Re:uhhh (Score:2, Informative)
Re:To Clarify how Biologic cancer drugs work (Score:3, Informative)
I can see why you are cynical about pharmaceutical companies, with respect to the epilepsy you have had to deal with. Epilepsy is one of the most distressful neurological diseases there is. The drugs available are horrid and brain surgery to sever the corpus callosum for a chance to relieve seizures is so drastic. And it doesn't help that the major neurological drug companies are spending money to treat mostly psychological problems, rather than truly high risk brain diseases.

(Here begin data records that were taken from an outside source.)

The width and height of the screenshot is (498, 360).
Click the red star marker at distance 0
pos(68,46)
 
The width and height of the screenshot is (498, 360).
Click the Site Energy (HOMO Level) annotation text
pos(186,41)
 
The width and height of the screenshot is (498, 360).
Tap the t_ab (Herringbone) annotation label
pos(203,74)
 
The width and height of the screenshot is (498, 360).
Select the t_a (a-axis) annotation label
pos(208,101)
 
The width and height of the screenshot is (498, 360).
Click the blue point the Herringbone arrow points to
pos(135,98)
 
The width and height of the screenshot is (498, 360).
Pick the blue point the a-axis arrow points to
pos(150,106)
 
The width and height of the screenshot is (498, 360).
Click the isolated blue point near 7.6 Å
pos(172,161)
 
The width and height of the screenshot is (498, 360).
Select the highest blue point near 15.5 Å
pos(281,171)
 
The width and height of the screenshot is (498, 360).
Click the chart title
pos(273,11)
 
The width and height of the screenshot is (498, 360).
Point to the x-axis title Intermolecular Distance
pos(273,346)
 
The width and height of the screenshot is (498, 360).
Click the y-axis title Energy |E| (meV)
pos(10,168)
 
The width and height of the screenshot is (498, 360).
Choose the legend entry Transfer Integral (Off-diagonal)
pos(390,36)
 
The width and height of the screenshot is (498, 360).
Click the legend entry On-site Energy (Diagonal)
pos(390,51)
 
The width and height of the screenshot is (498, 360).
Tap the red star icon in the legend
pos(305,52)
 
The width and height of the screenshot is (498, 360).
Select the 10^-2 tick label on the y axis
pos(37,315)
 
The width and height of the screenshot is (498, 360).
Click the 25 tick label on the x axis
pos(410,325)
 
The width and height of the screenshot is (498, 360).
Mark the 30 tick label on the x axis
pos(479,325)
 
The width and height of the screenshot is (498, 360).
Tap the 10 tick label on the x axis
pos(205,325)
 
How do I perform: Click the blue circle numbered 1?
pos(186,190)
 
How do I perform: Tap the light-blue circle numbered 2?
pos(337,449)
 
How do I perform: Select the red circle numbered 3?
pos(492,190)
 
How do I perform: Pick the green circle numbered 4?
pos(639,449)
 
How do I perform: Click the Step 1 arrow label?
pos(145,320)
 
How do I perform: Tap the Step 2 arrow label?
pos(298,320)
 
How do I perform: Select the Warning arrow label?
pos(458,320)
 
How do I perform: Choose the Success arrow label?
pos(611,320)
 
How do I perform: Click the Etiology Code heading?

But let me defend the evil pharmaceutical companies that people like me work for. I have worked for both the public (academia) and the private sectors so I have some experience to compare. When investors put money into a company it drives research. It is something about valuing time more than money that allows these companies to attract talented researchers, the most cutting edge equipment and supplies to facilitate fast pace research. And what we are working towards, I assure you, is a cure. It is not for discovery of an obscure biological feature or to say oh neat, how interesting, and move along to the next thing. It is to make a product that has value and can be sold... quickly. That product must either cure the disease or work better than the competitors as a treatment for the disease. We cherry pick as much useful information as we can from the widely published public sector and use that as the backbone to rationalize our research, but it is the private sector that ultimately provides us with the drugs we need.
I hope that as advances in neuroscience come along, epilepsy will be a thing of the past. I am hopeful because great strides in brain imaging have and are continuing to take place and scientists are beginning to get past the tip of understanding the brain iceberg and how it works, how it can go wrong, and how we can treat problems.